Es posible que deba enviar la documentación a Golden Valley Health Centers electrónicamente, ya sea por correo electrónico o mensaje de texto. Entiendo que enviar esta información a Golden Valley Health Centers electrónicamente puedo no ser un método seguro. Dicha información puede ser archivada en el registro medico electrónico de Golden Valley Health Center, pero de lo contrario se destruirá.

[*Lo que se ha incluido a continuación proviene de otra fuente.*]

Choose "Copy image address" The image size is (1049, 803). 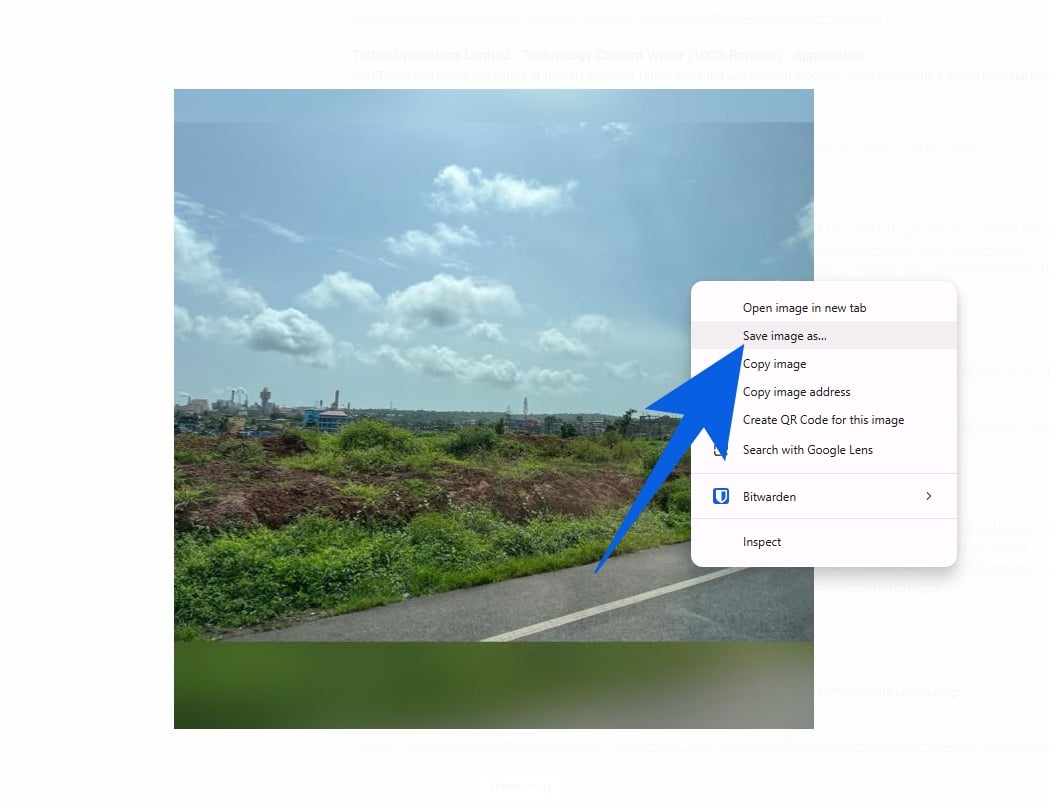point(796,391)
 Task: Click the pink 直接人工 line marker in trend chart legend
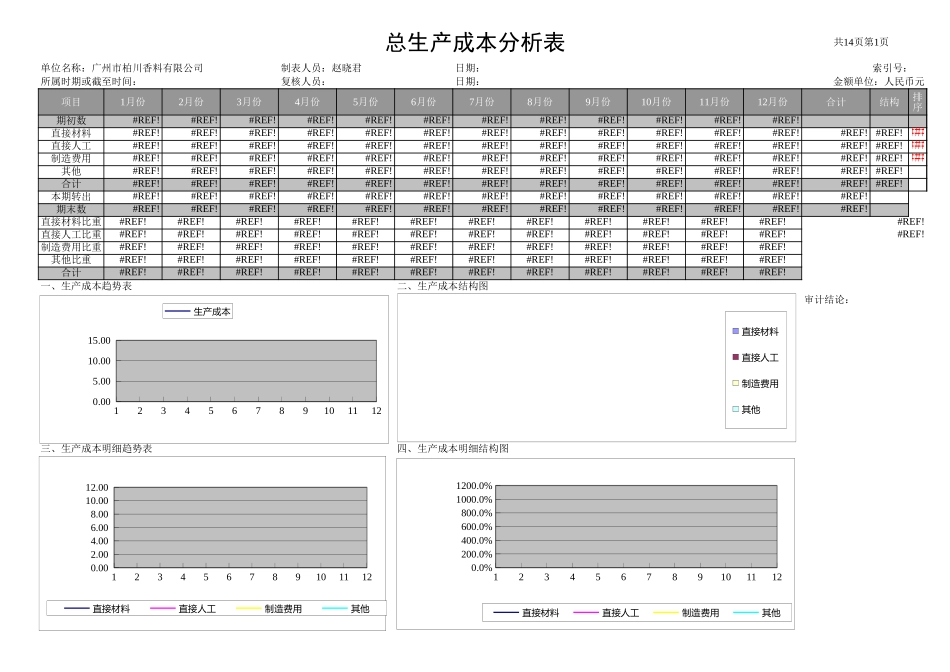coord(162,610)

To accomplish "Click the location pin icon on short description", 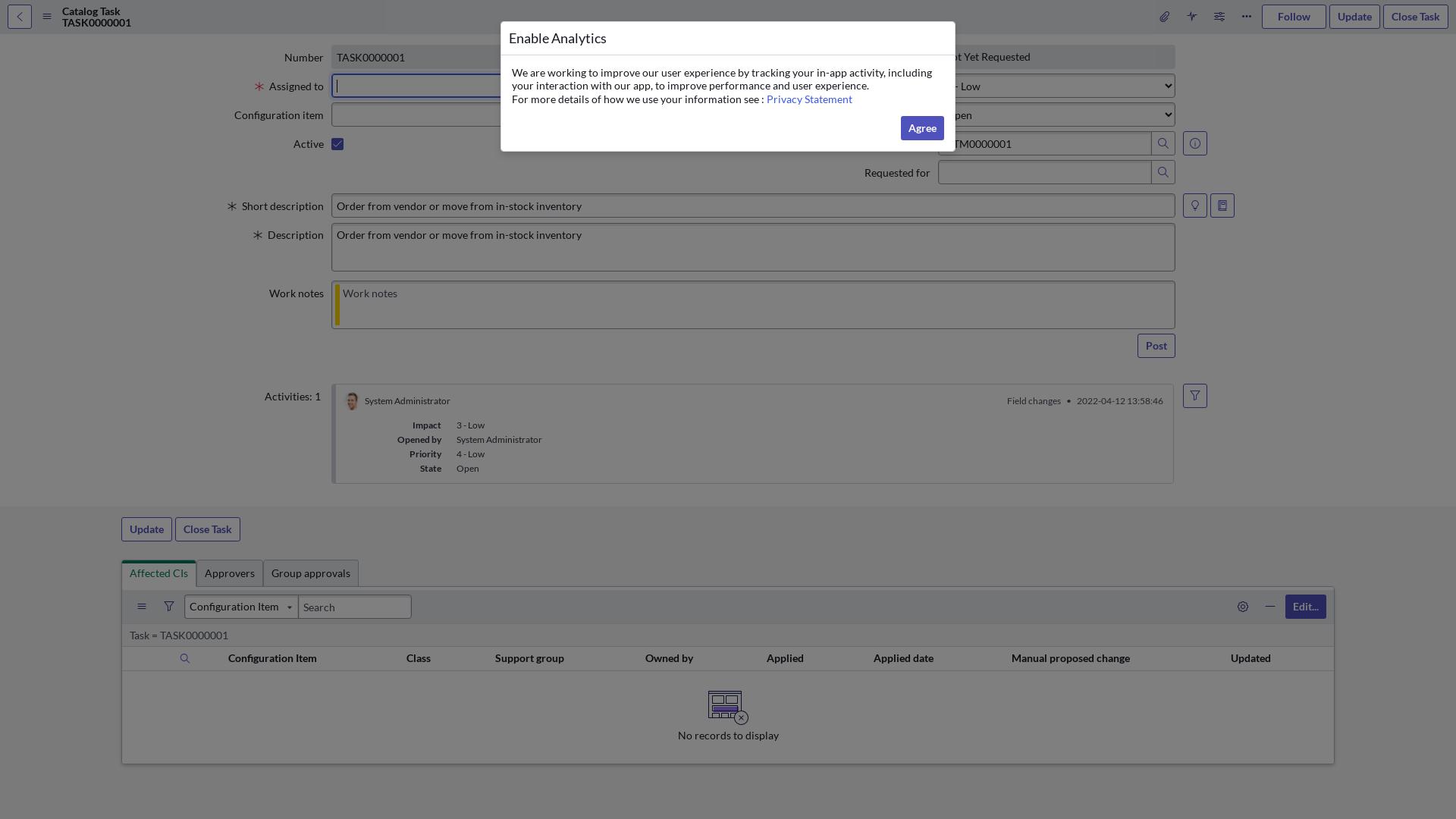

Doy mi consentimiento para recibir tratamiento a través de “telesalud”, que es un modo de brindar servicios de atención médica e información de salud pública de un proveedor en un sitio distante utilizando equipo especial de audio o visual. Esta información se puede comunicar, tanto oral como visualmente, a los proveedores de atención medica ubicados en Golden Valley Health Centers o sus instalaciones o proveedores afiliados. Puedo rechazar telesalud en cualquier momento, pero entiendo que esto puede significar que mi proveedor necesitará verme en persona. Las mismas protecciones de confidencialidad se aplican a la telesalud que se aplican a la atención médica en persona. Se me informara de todas las personas que estarán presentes durante mi visita de telesalud y puedo solicitar que se excluya a las personas. Si surge una necesidad médica urgente después de mi visita de telesalud, puedo buscar atención en persona con un proveedor calificado llamando o enviando un mensaje de texto al 1-866-682-4842.